**TASK TO CARRY OUT**
The string "will" appears in some lines of the entries that follow; copy each such line.

**RECORDS SHOWN**
_ _ _ _
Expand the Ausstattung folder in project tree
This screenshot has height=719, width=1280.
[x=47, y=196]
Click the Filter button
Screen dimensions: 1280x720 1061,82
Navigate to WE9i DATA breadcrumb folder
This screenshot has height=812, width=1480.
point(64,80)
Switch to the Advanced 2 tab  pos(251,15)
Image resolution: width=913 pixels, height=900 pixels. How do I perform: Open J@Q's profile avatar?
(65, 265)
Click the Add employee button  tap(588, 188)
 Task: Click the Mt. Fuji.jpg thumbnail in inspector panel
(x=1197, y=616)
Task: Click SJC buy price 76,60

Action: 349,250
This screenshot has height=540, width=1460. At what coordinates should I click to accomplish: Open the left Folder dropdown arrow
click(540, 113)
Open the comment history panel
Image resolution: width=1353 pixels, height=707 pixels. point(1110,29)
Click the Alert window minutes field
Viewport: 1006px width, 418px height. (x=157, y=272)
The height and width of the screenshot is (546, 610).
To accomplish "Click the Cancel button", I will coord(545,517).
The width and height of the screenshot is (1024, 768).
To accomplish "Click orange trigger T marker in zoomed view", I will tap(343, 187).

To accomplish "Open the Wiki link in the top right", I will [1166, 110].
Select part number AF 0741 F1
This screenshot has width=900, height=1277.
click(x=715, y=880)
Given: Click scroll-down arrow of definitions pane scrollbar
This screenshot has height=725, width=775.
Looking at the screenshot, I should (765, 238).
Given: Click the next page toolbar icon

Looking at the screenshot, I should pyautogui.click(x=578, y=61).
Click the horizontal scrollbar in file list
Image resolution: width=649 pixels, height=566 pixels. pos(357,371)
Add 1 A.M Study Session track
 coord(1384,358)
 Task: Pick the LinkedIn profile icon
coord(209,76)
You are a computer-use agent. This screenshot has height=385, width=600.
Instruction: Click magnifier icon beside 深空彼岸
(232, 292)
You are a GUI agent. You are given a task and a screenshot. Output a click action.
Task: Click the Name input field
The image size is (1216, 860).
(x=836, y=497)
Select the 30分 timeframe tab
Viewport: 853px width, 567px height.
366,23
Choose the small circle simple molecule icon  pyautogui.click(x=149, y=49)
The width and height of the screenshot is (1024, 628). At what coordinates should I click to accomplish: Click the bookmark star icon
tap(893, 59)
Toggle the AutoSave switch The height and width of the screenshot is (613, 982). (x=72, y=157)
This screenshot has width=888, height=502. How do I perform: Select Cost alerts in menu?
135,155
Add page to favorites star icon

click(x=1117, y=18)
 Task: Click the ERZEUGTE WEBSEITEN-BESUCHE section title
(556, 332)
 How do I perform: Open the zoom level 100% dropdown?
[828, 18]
_ _ _ _
**RESULT**
To accomplish "Click the Cancel button", I will coord(545,517).
To accomplish "Click orange trigger T marker in zoomed view", I will tap(343, 187).
To accomplish "Open the Wiki link in the top right", I will [1166, 110].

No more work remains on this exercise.